## Фрагмент текста:
────────────────────────────────────────

Господство иностранного капитала в польской экономике оказывало пагубное влияние на уровень промышленного производства страны. Иностранный капитал почти совершенно не участвовал в строительстве новых фабрик и заводов. Иностранные монополии предпочитали помещать его в уже существующие предприятия. В качестве доходов, процентов и т. п. иностранные капиталисты вывозили из Польши громадные суммы, уменьшая тем самым возможность внутреннего накопления. Опасаясь роста конкуренции польской промышленности как на внутреннем рынке, так и за границей, иностранные монополии тормозили развитие существующих отраслей польской промышленности и не допускали создания новых, имеющих решающее экономическое и оборонное значение (таких, как, например, автомобильная промышленность, самолетостроение и т. п.). Не подлежит также никакому сомнению, что международные центры иностранного капитала тормозили развитие польской промышленности по политическим соображениям. Гарриманы и штейны и здесь осуществляли свои империалистические планы, пользуясь верноподданнической помощью польских капиталистов и помещиков, а также польского правительства, являвшегося орудием в руках отечественных и иностранных монополий.
Нет нужды доказывать, что регресс экономики досентябрьской Польши вообще и регресс тяжелой промышленности в частности были одним из решающих факторов слабой обороноспособности страны. Армия не получала от промышленности даже части того, что составляет самый необходимый минимум оснащения современной армии.
Катастрофическое положение в деле снабжения армии усугублялось тем, что коррупция разъедала госаппарат санации снизу доверху, так как он тысячами нитей был связан с отечественным и иностранным капиталом. В армии коррупция приводила к измене. Вот несколько фактов.

────────────────────────────────────────

## Исходные данные:
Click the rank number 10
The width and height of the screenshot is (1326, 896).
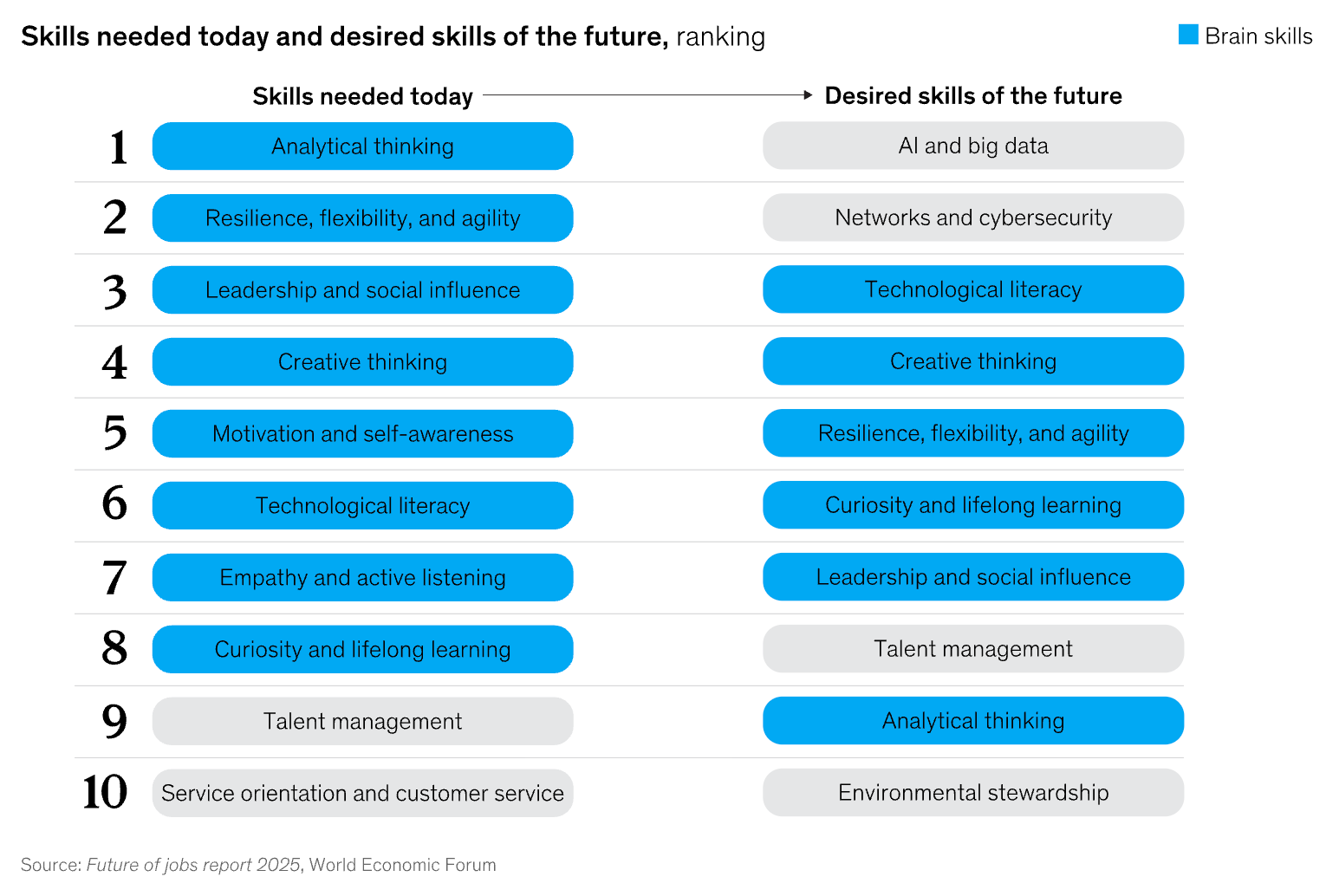(105, 792)
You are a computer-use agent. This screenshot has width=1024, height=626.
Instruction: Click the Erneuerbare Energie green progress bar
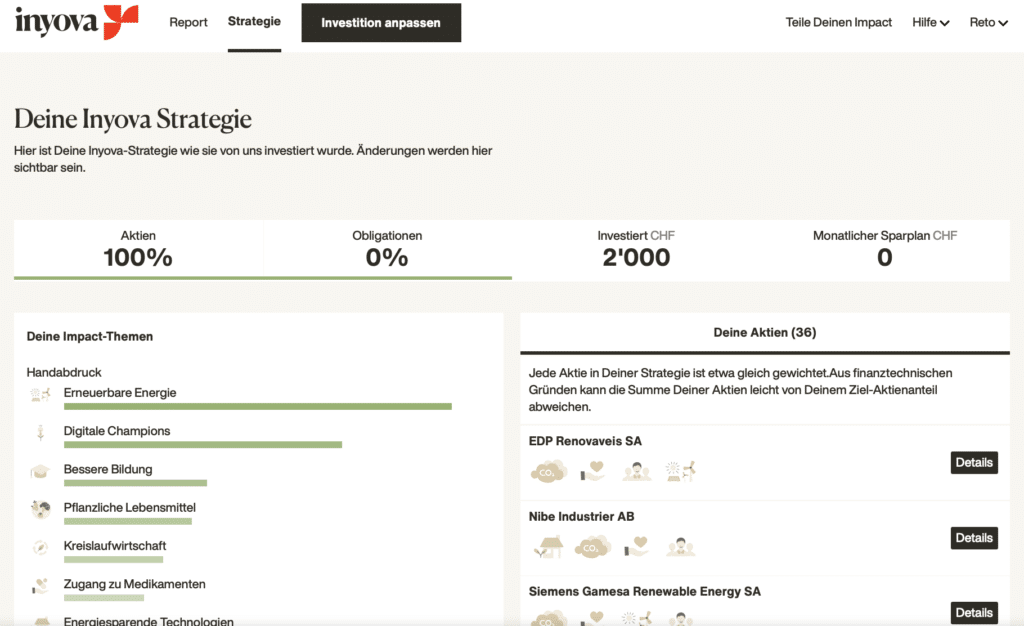pyautogui.click(x=257, y=407)
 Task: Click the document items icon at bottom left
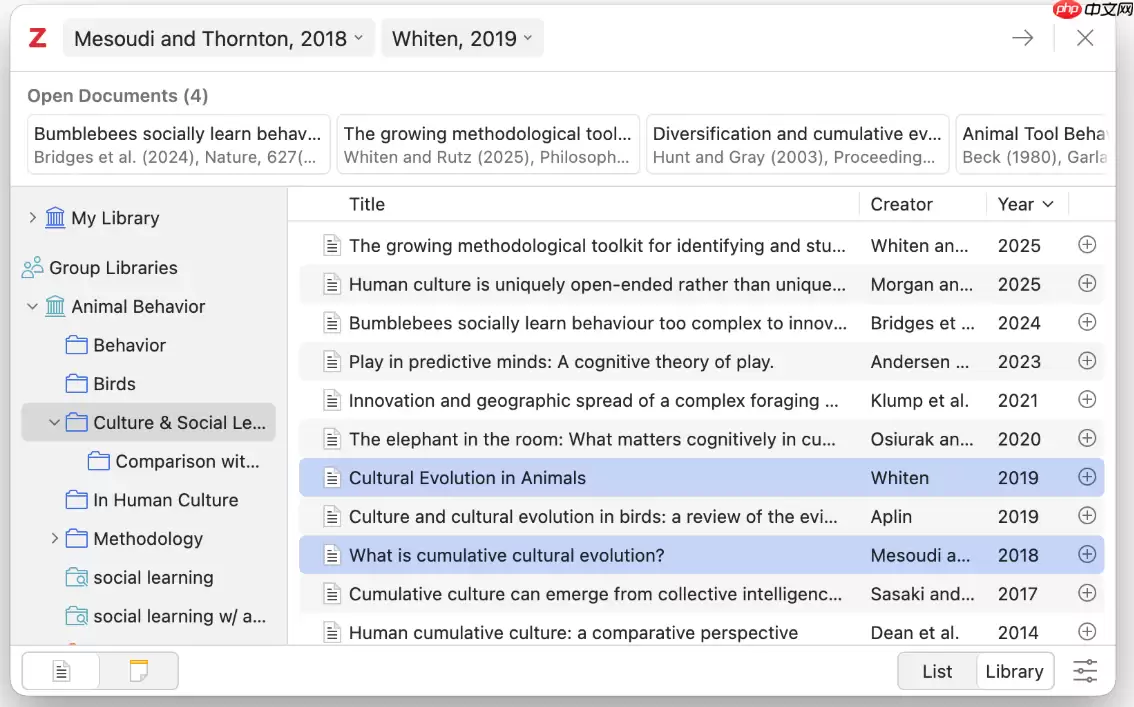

────────────────────────────────────────

## Задание A:
Куда, согласно тексту об иностранном капитале в польской экономике, иностранные монополии предпочитали помещать капитал?
## Задание B:
Перепишите из текста об иностранном капитале в польской экономике фрагмент, начиная со слов «Нет нужды доказывать, что» и заканчивая словами «оснащения современной армии.».
## Задание C:
Перечислите всех, чьей помощью, согласно тексту об иностранном капитале в польской экономике, пользовались Гарриманы и штейны.
Опирайтесь исключительно на приведенный текст.

## Ответ A:
В уже существующие предприятия.

## Ответ B:
Нет нужды доказывать, что регресс экономики досентябрьской Польши вообще и регресс тяжелой промышленности в частности были одним из решающих факторов слабой обороноспособности страны. Армия не получала от промышленности даже части того, что составляет самый необходимый минимум оснащения современной армии.

## Ответ C:
Польские капиталисты, польские помещики, польское правительство.